A vida das pessoas muda mesmo depois de fazerem cirurgias plásticas?

A qualidade de vida melhora colossalmente.

 

O que é que as pessoas mais procuram?

Face, aumento e redução mamária, lipoaspiração ultrasónica. Uma cirurgia tem que ter visibilidade. Procedimentos cirúrgicos mínimos que não resultam em nada... Não estou com merdices: ou opero ou não opero. Tenho a sorte de conseguir fazer um face lifting em que as pessoas ficam com a mesma expressão, mas claramente mais novas. As pessoas operam-se para elas, mas quando alguém lhes diz «Estás tão bem», ficam contentes.

 

Normalmente assumem que se submeteram a uma cirurgia?

Assumem. Veja o livro. Há outro grupo que não assume, mas isso não me diz respeito. Eu também fiz e assumi. Dirá: «Foi marketing»; se calhar não foi. A cirurgia plástica está muito mal divulgada e espero que este livro contribua um pouco para a compreensão das coisas. Ao fim e ao cabo, estou a meter-me contra a indústria da cirurgia plástica...

 

Utiliza as suas técnicas, trilha o seu próprio caminho. Fez estágios nos Estados Unidos, no mítico Brasil...

Ex-mítico.

 

Na Áustria, na África do Sul. Absorveu técnicas praticadas um pouco por todo o mundo e depois enveredou por qualquer coisa que é exclusivamente sua.
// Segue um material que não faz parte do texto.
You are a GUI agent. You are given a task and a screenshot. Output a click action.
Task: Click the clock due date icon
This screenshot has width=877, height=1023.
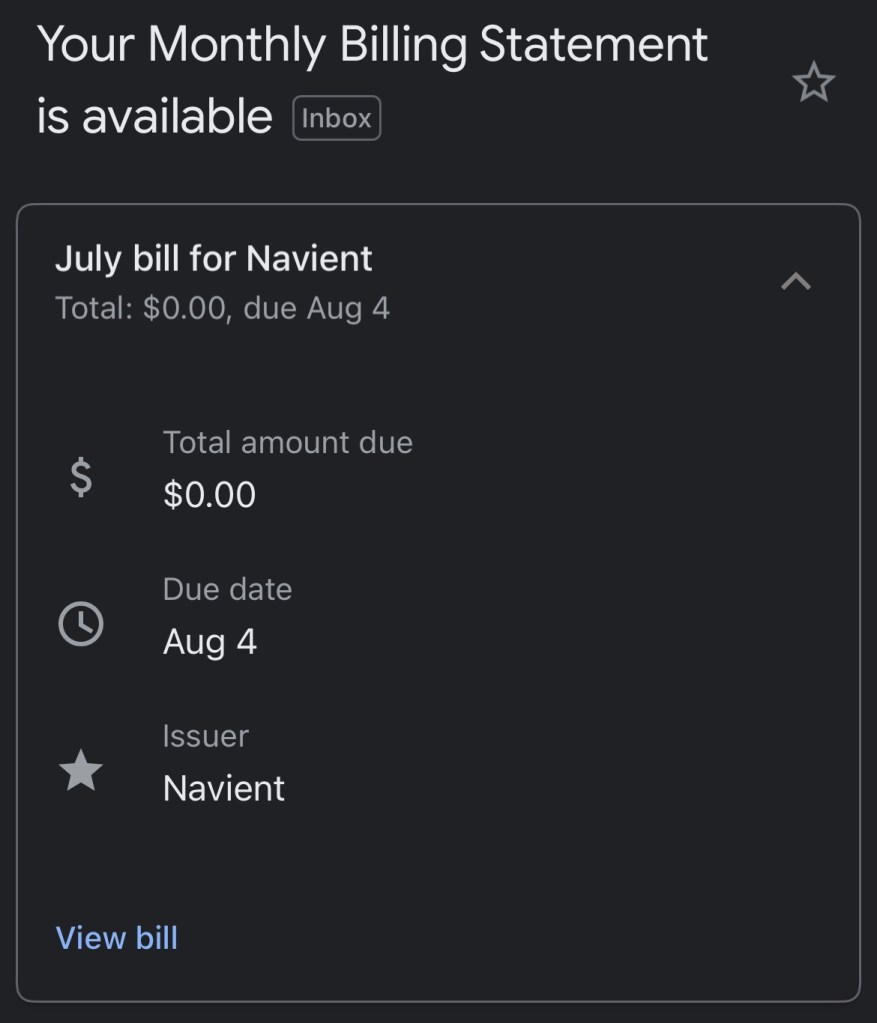[81, 625]
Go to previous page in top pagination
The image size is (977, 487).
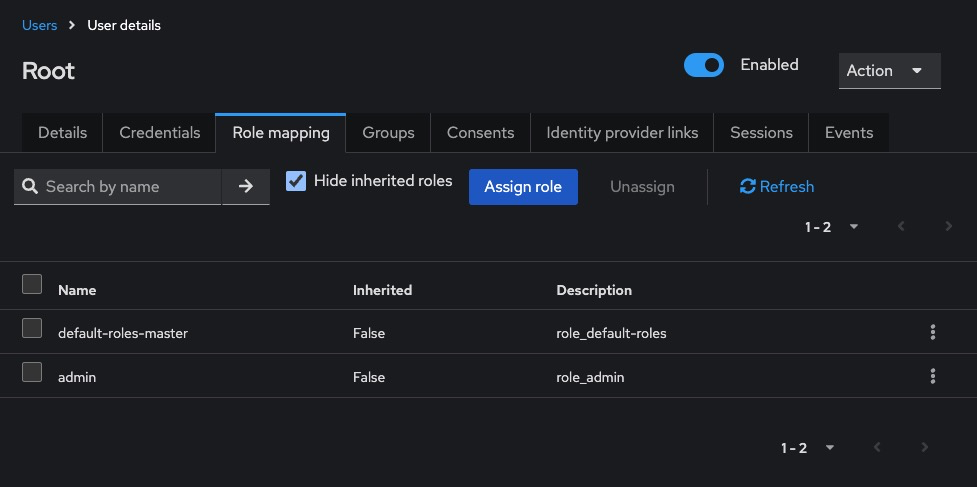tap(901, 227)

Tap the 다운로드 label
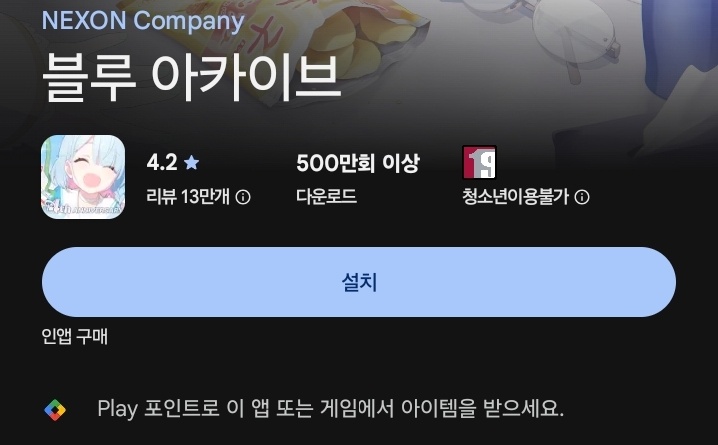[x=326, y=197]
Eu não inventei nada. Mas a prática diária da cirurgia plástica permite adaptar técnicas dos outros que se tornam as nossas. Quando um cirurgião opera cem doentes, o número cem já é operado com a própria técnica. Já alterou a forma de suturar, de remover tecido mamário. É a experiência. Para um cirurgião plástico, se calhar esta idade é a melhor de todas: ainda temos energia física, ainda gostamos de viver...

 

Opera muito melhor agora do que operava há dez anos?
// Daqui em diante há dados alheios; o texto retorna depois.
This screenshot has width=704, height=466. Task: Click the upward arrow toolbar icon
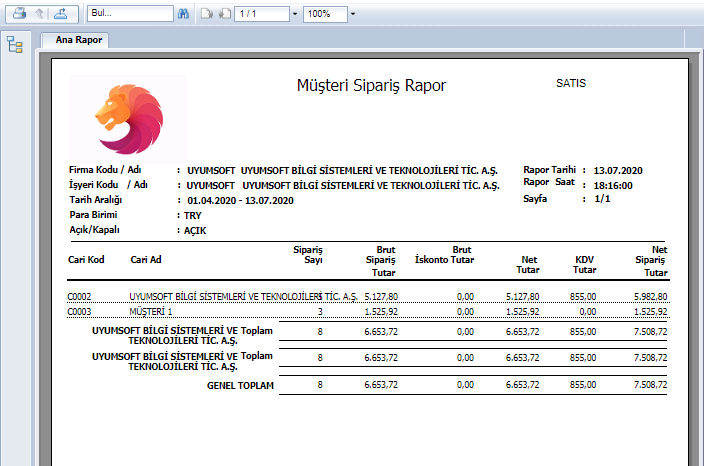click(x=40, y=15)
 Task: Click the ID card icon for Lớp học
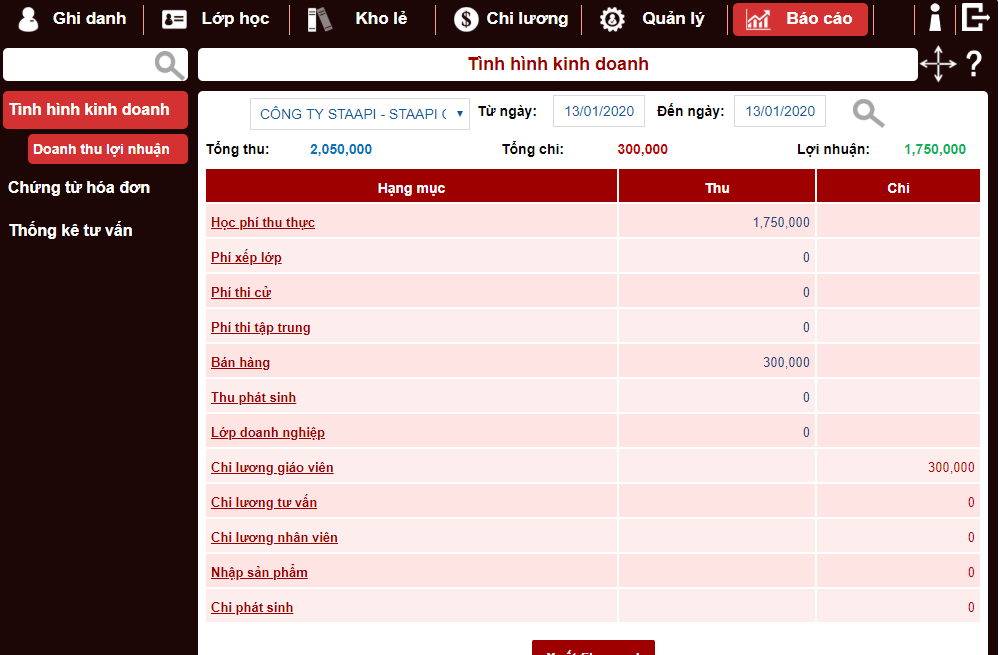175,19
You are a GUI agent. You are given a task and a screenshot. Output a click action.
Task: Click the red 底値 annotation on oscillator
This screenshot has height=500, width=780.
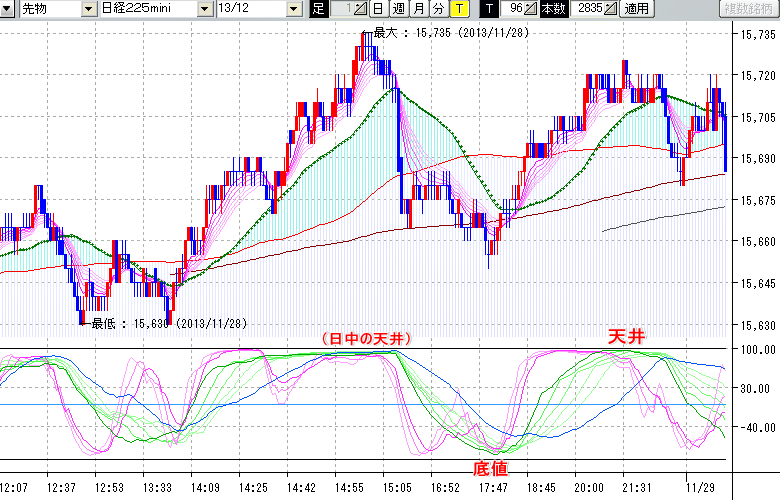tap(490, 467)
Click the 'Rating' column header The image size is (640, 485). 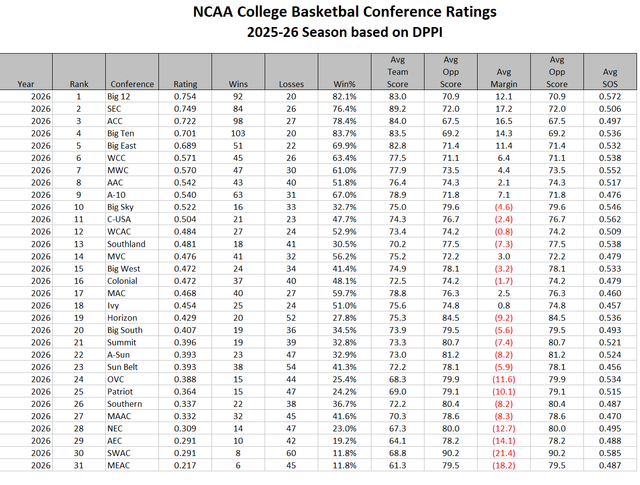tap(186, 84)
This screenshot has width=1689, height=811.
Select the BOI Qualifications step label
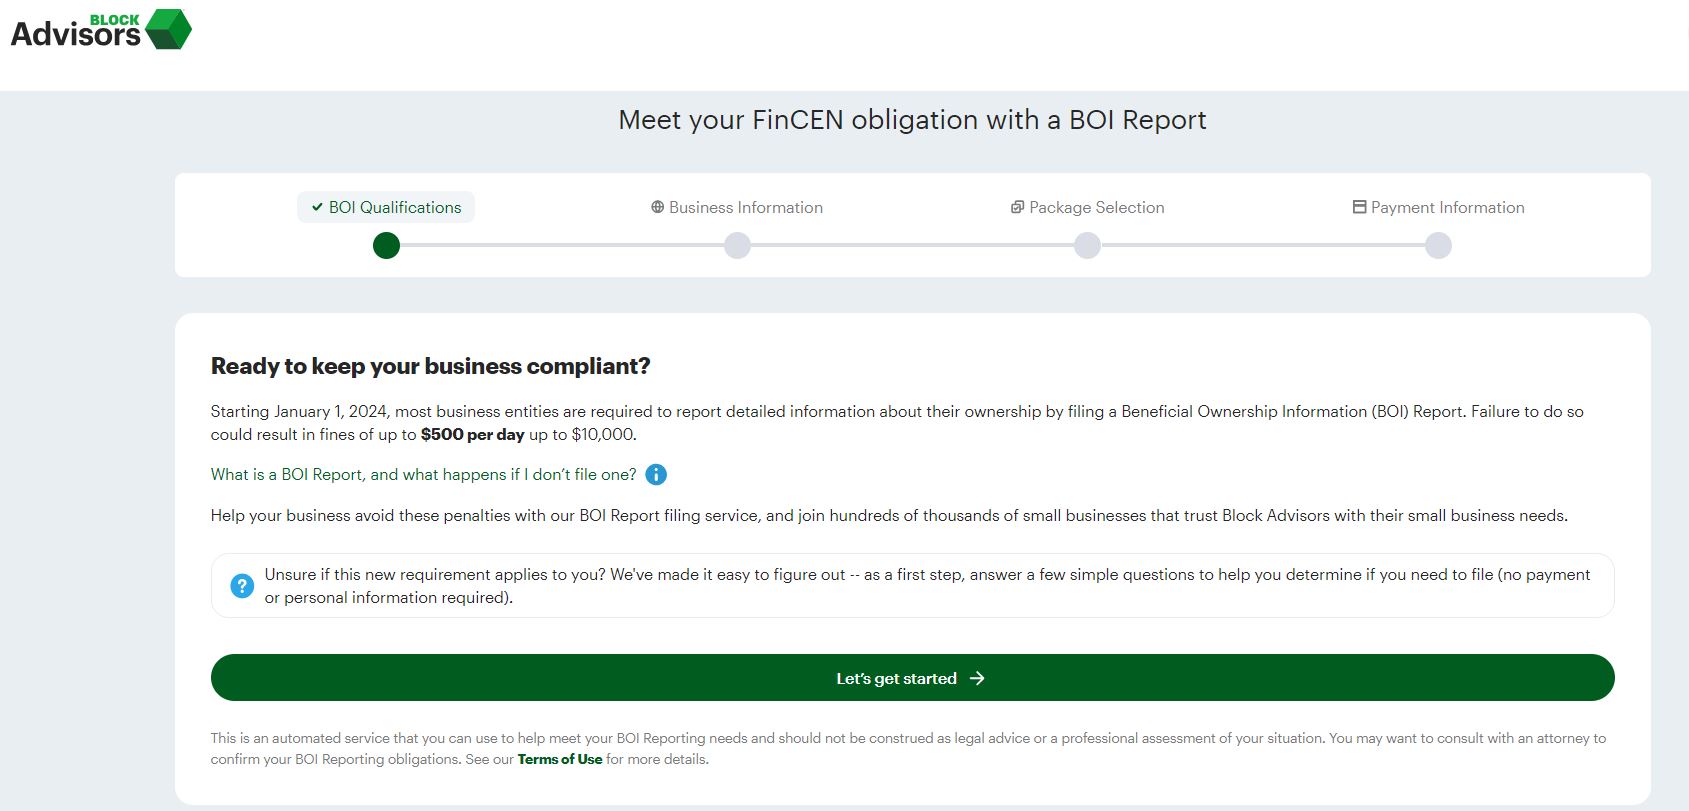[395, 207]
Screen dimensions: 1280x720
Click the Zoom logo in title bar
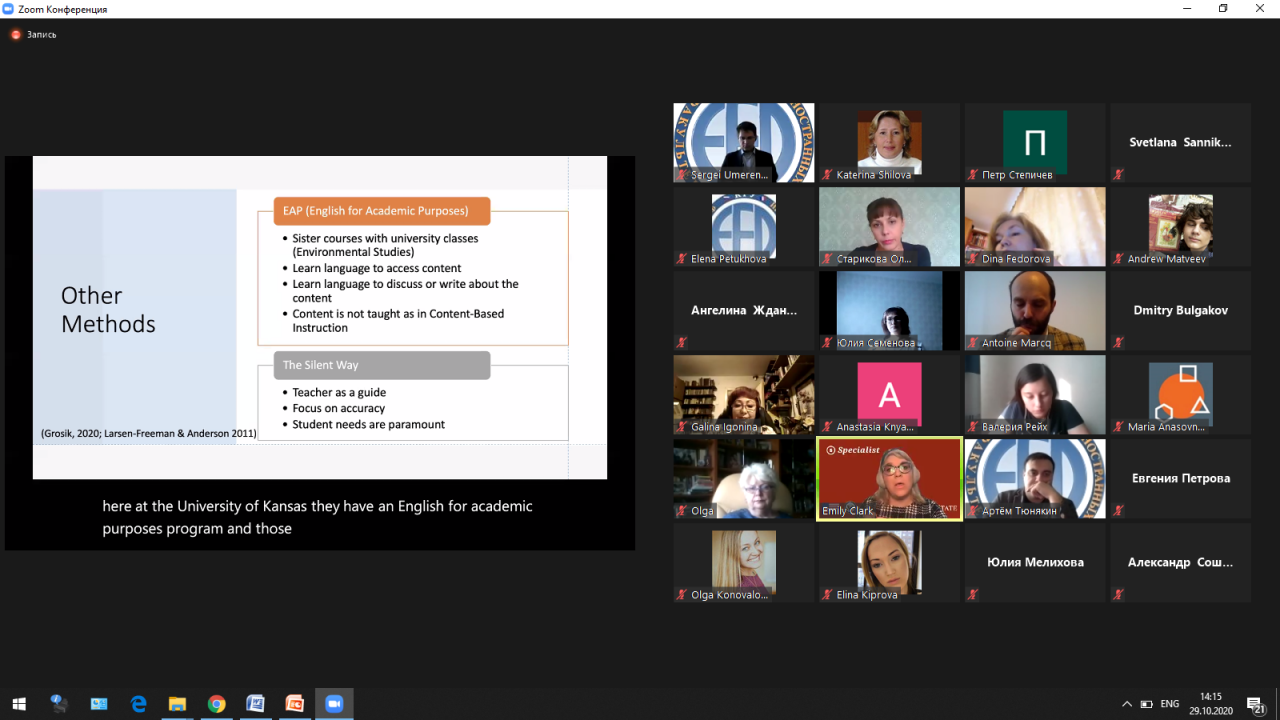(9, 9)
Inquestionavelmente. Dantes baseava tudo naquilo que lia. Agora, raramente leio um livro, um artigo – mas quando sei que há qualquer coisa nova, vou aprendê-la. A cirurgia plástica está bem mais na cabeça do que nas mãos, está na experiência, que, a partir de certa altura, passou a ser a minha.

 

Como apresentar o seu modo de operar? Como perceber que «aquelas» maminhas foram operadas por si? Há um estilo pessoal, como um escritor tem o seu, um artesão tem o seu?

Há técnicas de aumento mamário que demonstram inequivocamente que houve uma operação. Com as técnicas que utilizo, não se nota. Os doentes esquecem!, o que é bom. Mas certamente falam de mim numa altura própria a alguém.

 

É a melhor publicidade, o trabalho?

É. Não são revistas cor-de-rosa. Eu não rejeito, mas não estou nada ansioso. Colocar uma mama pela axila permite perceber que há uma operação. Num ginásio faz-se um movimento, o músculo contrai-se e a prótese sobressai. Há próteses colocadas pela axila que estão excelentes, mas a maioria não está, e há uma enorme percentagem de casos com complicações. É uma técnica cega, não se visualiza o que se está a fazer.

 

O risco é muito maior?

Eu nem executo.

 

Prefere fazer com um corte submamário.

É aquela que permite visualizar todas as estruturas onde estamos, controlar vasos sanguíneos..., é simples, eficaz. Algum tempo depois, aquela cicatriz não se vê.

 

A sua experiência de trabalho na África do Sul foi determinante. Começou por fazer microcirurgia da mão, muito antes de se dedicar à cirurgia plástica.

A cirurgia da mão é supermeticulosa. Aprendemos a manusear os tecidos com extrema delicadeza, com muito pouca agressão, e foi isto que transplantei para a cirurgia plástica. Quanto a instrumentos, só utilizo tesoura para cortar um bocado de pele num face lift e nas pálpebras. Utilizo bisturis, cortes limpos, superfícies claramente perpendiculares umas às outras.

 

Mas isso exige uma segurança muito maior.

Veio da mão. Quando fui para a África do Sul vivia-se cá um período pós-revolucionário. Comecei a trabalhar três dias depois de ter chegado. Não foi nada difícil adaptar-me às circunstâncias. Tudo aquilo parecia sensato, feito para salvar vidas, salvar mãos, a favor do doente, independentemente de serem negros ou brancos. Os médicos eram também professores, tínhamos discordâncias, mas tomávamos chá todos os dias, juntos. Não havia guerras. No Brasil a guerra entre os médicos atinge o ridículo, em Portugal é surda, e absurda. Na África do Sul trabalhava-se mesmo, e essa aprendizagem foi determinante na minha vida.